[Data listing]:
>>

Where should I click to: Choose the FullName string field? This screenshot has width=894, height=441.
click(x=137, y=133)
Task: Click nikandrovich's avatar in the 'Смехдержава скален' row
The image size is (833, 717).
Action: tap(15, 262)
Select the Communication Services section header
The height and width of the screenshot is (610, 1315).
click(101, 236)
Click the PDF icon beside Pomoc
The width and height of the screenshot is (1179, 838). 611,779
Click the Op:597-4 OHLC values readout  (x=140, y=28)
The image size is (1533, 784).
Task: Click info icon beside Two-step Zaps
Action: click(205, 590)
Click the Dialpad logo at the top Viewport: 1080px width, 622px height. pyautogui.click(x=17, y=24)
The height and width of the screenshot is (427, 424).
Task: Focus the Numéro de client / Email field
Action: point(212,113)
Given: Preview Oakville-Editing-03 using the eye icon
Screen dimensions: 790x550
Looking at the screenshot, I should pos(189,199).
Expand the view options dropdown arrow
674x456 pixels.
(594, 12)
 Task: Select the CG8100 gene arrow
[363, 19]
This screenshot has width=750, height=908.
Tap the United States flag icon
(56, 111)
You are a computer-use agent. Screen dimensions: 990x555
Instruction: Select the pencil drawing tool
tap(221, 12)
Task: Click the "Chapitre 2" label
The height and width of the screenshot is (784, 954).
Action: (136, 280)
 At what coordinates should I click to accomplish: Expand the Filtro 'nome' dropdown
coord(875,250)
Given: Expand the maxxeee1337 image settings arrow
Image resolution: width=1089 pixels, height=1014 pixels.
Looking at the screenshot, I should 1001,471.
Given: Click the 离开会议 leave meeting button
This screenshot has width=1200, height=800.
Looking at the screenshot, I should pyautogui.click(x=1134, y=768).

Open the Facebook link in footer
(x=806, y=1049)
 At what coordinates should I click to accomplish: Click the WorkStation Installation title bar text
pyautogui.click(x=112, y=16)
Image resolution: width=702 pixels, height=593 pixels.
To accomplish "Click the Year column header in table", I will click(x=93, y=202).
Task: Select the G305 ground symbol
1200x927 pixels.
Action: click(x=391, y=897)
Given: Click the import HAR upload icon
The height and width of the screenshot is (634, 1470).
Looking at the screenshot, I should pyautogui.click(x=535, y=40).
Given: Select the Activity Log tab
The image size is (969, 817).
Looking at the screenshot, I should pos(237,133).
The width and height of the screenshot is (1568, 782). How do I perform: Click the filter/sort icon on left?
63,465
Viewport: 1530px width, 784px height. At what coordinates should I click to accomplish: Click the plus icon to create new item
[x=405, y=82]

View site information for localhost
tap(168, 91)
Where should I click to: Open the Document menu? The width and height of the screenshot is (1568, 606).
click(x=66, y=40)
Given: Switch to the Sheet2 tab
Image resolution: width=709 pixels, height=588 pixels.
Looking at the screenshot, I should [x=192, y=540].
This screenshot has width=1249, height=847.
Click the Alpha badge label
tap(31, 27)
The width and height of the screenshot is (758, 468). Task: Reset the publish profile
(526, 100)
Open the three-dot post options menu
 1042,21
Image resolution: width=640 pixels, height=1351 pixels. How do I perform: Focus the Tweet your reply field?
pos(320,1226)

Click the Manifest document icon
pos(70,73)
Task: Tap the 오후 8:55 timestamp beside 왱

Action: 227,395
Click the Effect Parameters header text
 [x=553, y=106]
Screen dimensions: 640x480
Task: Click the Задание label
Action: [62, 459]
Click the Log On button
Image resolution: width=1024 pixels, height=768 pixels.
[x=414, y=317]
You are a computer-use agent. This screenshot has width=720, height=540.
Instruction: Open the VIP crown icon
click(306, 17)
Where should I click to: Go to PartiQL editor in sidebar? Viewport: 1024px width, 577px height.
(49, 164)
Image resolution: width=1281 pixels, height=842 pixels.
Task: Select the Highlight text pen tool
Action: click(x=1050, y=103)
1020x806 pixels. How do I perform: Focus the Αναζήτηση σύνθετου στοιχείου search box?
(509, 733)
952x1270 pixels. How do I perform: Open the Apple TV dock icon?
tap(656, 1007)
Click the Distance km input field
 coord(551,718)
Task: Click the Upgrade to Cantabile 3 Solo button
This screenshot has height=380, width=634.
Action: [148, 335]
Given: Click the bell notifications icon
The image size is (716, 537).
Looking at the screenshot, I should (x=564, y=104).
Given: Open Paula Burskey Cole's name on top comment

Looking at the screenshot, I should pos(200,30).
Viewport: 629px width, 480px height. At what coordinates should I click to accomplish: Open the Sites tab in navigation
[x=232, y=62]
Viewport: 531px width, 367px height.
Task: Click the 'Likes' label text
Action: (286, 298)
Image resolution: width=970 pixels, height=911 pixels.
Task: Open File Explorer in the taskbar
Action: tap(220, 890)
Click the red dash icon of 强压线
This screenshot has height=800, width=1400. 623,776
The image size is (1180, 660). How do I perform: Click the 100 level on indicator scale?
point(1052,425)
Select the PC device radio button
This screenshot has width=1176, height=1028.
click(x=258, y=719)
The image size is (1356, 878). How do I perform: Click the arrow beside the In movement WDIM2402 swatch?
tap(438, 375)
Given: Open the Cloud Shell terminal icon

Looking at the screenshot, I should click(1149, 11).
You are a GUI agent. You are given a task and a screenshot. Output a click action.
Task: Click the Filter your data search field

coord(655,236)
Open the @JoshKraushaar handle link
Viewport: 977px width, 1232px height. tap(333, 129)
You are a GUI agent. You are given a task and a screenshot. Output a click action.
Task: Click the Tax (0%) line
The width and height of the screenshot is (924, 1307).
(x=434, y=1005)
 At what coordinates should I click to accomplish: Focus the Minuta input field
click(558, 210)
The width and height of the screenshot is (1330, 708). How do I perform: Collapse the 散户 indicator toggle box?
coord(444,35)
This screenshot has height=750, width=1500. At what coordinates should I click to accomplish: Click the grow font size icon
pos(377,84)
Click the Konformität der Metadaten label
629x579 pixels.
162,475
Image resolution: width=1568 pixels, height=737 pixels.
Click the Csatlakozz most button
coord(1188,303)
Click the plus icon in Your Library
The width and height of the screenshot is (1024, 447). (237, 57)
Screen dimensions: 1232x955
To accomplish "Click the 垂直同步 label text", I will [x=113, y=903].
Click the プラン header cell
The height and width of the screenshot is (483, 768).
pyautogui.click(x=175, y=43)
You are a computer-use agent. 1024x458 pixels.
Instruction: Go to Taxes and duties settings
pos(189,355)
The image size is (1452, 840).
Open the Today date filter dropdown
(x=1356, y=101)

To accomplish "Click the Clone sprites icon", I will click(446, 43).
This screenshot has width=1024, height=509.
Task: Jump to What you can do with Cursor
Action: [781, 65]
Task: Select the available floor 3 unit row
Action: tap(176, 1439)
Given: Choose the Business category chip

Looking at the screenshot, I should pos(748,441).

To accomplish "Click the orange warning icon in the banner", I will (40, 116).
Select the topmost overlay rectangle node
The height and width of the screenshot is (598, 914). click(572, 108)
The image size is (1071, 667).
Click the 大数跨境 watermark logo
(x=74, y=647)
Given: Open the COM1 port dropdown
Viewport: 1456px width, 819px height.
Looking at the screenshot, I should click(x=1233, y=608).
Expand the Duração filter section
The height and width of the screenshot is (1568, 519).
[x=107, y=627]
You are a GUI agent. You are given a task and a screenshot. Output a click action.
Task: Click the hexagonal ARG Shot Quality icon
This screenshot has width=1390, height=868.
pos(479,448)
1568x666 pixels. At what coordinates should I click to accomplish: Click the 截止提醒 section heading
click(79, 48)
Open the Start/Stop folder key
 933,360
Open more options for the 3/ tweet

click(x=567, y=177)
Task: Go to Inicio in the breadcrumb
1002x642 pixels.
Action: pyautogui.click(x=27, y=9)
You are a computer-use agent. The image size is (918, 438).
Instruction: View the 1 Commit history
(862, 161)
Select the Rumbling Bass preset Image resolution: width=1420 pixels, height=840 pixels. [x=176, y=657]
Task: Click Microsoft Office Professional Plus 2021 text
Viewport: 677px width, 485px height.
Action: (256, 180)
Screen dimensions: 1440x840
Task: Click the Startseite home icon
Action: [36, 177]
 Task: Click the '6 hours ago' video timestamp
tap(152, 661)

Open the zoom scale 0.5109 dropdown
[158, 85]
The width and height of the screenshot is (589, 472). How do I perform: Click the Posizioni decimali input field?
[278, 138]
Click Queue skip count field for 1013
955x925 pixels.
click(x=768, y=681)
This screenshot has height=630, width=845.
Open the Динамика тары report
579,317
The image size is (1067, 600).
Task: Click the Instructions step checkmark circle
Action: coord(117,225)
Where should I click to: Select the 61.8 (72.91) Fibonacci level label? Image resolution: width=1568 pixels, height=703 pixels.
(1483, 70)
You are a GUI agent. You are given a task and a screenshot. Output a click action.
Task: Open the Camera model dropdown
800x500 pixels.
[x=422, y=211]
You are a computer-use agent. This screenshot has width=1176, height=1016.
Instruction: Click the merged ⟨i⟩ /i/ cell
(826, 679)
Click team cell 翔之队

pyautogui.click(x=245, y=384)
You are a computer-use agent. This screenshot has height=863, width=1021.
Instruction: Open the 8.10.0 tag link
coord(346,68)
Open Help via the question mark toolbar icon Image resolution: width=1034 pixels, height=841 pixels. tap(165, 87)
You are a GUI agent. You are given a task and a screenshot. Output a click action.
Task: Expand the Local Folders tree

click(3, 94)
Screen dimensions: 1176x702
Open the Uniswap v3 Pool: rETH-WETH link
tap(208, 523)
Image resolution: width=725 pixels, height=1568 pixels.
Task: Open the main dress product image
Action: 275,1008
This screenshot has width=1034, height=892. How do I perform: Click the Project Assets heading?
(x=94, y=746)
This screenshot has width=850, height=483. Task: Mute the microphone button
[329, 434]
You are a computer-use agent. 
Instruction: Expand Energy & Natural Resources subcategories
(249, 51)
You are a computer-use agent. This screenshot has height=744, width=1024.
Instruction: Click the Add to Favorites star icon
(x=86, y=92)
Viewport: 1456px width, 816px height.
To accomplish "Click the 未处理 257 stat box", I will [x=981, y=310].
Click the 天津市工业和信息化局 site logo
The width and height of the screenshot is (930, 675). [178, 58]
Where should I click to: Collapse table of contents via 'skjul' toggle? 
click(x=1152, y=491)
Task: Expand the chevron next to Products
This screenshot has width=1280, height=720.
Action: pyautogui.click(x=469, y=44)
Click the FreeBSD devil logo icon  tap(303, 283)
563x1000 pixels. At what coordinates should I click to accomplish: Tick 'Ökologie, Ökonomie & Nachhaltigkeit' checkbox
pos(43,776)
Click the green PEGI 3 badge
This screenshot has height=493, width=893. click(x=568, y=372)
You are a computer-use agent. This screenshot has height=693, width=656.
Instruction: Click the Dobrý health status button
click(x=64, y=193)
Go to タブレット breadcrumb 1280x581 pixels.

<<

From the data above, output only the lines between the line containing "Instruction: Click the merged ⟨i⟩ /i/ cell" and the line containing "Open Help via", inclusive, exactly as written.

Instruction: Click the merged ⟨i⟩ /i/ cell
(826, 679)
Click team cell 翔之队

pyautogui.click(x=245, y=384)
You are a computer-use agent. This screenshot has height=863, width=1021.
Instruction: Open the 8.10.0 tag link
coord(346,68)
Open Help via the question mark toolbar icon Image resolution: width=1034 pixels, height=841 pixels. tap(165, 87)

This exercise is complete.